Devan and Keith were married in New York’s Lower Eastside. Their incredible venue was The Angel Orensanz, the oldest Reformed Synagogue in the US. The bride wore a black Vera Wang gown but with it she rocked her T.U.K. Creepers – don’t you just love that?!
“I’m not sure if I can accurately ascribe a particular theme to our wedding because we weren’t necessarily going for one”, Devan explained. “We received various comments about its unconventionality, though that really wasn’t the aim either. We simply approached our wedding planning by choosing things that felt meaningful and personal to us, and based a lot of our decisions (like food and music) on what we liked, really sort of oblivious to tradition or trend.”
“It made the task of planning a bit daunting at times (not being restricted to a theme left us with an overwhelming range of choices), but it really all paid off in the end. In different ways, we’re both the type of person who really needs something to have meaning for it to feel like a worthwhile choice. I can honestly say that every tiny detail was intentionally and purposefully selected. The end result was a wedding that felt very honest, personal, and ‘us’ (cliché, I know), in every single way.”
“Although we didn’t have a theme per se, we are definitely drawn to vintage, gothic, macabre, and Victorian aesthetics, so that’s reflected quite a bit in our wedding. We’re also very literary obsessed and admittedly rather on the nerdy side, both of which came out in some subtle, and perhaps some not so subtle, details (our wedding favors, which were a special edition of Pride & Prejudice designed by Keith, the inscriptions on our rings, our officiant’s book, which yes, sort of served as our something old, something new, something borrowed, something blue, and of course Keith’s suit).”

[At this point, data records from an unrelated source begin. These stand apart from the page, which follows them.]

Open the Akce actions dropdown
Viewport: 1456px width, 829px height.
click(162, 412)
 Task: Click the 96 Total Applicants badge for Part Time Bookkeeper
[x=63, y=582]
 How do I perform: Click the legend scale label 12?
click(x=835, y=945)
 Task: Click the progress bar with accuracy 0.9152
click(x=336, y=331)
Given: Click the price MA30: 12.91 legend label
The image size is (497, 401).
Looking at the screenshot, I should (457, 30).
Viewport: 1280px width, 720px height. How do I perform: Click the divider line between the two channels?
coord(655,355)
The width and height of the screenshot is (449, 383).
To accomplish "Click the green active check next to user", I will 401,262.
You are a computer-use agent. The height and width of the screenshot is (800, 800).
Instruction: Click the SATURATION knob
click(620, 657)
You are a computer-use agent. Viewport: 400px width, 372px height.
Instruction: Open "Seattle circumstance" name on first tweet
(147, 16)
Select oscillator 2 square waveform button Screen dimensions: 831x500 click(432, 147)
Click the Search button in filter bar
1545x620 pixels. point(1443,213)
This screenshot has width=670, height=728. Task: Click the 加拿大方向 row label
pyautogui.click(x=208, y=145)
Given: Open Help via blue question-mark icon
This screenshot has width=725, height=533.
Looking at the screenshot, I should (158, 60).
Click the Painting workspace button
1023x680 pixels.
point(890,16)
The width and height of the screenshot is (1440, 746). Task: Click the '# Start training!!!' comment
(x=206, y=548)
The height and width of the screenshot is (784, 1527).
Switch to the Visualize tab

Mark and Clare were married at The Jacob Henry Mansion in Joliet, Illinois. With a church on-site it was not only the perfect backdrop for their Victorian vintage wedding, but somewhere they could have both their ceremony and reception. They loved their venue and styled the whole wedding around it’s gothic elements.
“We got the idea for theme of the wedding, Victorian Vintage, from my engagement ring”, began Clare. “My ring is a very art deco in style with the diamond sitting deep in the setting, and very unique filigree designed metalwork. We love the antique look of the ring and decided to find the attire, venue, stationery, and other decorations that would go with the theme. Antiques and antique-looking things are so classic that they will never go out of style, and we were hoping to find a theme that we could look back on in 30 years and still fawn over our choices.”